### MATERIAL PROVIDED
..........

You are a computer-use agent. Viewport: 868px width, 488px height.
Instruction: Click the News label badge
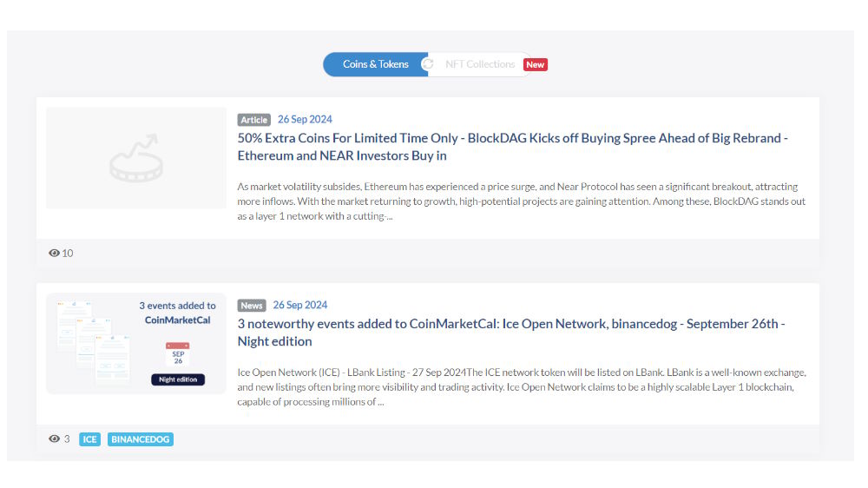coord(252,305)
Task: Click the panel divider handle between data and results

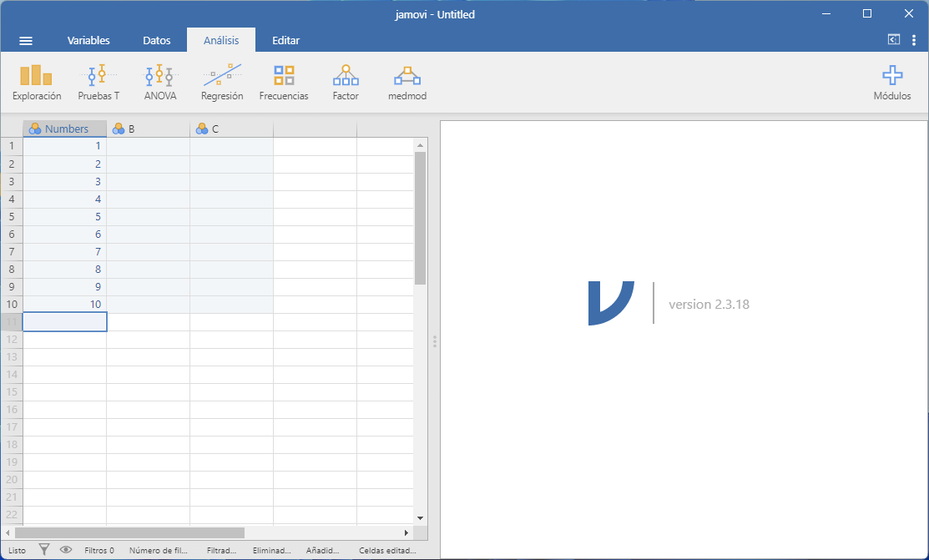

..........

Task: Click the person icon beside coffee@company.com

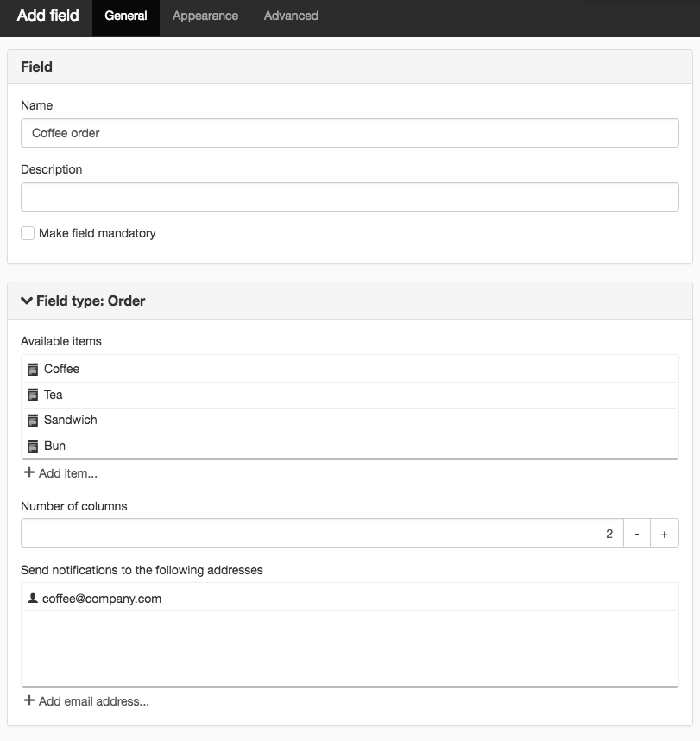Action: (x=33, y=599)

..........

### WHAT YOU HAVE TO DO
Your answer must be everything above from the line with "Instruction: Click the News label badge" down to the line with "Task: Click the panel", word for word, and no pictures.

### WRITTEN REPLY
Instruction: Click the News label badge
coord(252,305)
Task: Click the panel divider handle between data and results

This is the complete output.